A Framework To Evaluate Wildlife Feeding
This article proposes a framework to analyze the benefits and risks of feeding wild animals in several different contexts (wildlife management, research, tourism, backyard feeding, and unintentional feeding). It applies this framework to contrast widely believed benefits to the actual negative impacts of the most common types of animal feeding, and calls for better regulation, more consistent enforcement of existing regulations, and increased public education to promote peer-pressure enforcement at a community level.

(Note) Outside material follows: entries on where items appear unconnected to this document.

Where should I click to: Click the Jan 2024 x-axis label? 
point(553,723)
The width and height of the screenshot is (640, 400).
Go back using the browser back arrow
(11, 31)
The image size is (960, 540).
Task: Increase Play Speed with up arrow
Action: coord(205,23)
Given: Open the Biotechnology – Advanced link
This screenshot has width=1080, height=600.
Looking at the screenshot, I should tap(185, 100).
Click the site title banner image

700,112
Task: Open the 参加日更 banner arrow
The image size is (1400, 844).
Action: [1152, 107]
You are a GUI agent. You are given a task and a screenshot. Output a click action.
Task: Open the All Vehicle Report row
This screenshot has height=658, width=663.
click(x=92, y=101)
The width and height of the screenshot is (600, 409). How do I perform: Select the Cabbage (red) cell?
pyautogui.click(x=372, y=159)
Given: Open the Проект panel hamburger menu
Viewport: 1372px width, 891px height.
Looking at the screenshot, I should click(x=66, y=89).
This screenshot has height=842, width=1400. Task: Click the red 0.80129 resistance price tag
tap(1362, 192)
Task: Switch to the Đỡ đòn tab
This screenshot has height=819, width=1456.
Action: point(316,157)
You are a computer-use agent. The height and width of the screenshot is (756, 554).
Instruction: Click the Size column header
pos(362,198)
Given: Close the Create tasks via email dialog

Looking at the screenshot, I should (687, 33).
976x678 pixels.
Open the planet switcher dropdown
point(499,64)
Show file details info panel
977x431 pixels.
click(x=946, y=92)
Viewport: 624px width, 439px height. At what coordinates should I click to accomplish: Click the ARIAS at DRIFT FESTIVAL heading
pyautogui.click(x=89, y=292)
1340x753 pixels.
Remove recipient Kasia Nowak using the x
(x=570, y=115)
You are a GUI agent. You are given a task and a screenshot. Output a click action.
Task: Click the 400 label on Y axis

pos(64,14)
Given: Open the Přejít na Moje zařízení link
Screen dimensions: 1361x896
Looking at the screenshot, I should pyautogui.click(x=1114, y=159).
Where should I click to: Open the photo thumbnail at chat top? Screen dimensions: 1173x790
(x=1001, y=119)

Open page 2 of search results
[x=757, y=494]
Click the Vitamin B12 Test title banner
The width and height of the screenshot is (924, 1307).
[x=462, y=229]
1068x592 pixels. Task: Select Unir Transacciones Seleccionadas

[Abstract excerpted from original source.]“Feeding of wildlife occurs in the context of research, wildlife management, tourism and in opportunistic ways. A review of examples shows that although feeding is often motivated by good intentions, it can lead to problems of public safety and conservation and be detrimental to the welfare of the animals. Examples from British Columbia illustrate the problems (nuisance animal activity, public safety risk) and consequences (culling, translocation) that often arise from uncontrolled feeding. Three features of wildlife feeding can be distinguished: the feasibility of control, the effects on conservation and the effects on animal welfare. An evaluative framework incorporating these three features was applied to examples of feeding from the literature. The cases of feeding for research and management purposes were generally found to be acceptable, while cases of feeding for tourism or opportunistic feeding were generally unacceptable. The framework should allow managers and policy-makers to distinguish acceptable from unacceptable forms of wildlife feeding as a basis for policy, public education and enforcement. Many harmful forms of wildlife feeding seem unlikely to change until they come to be seen as socially unacceptable.”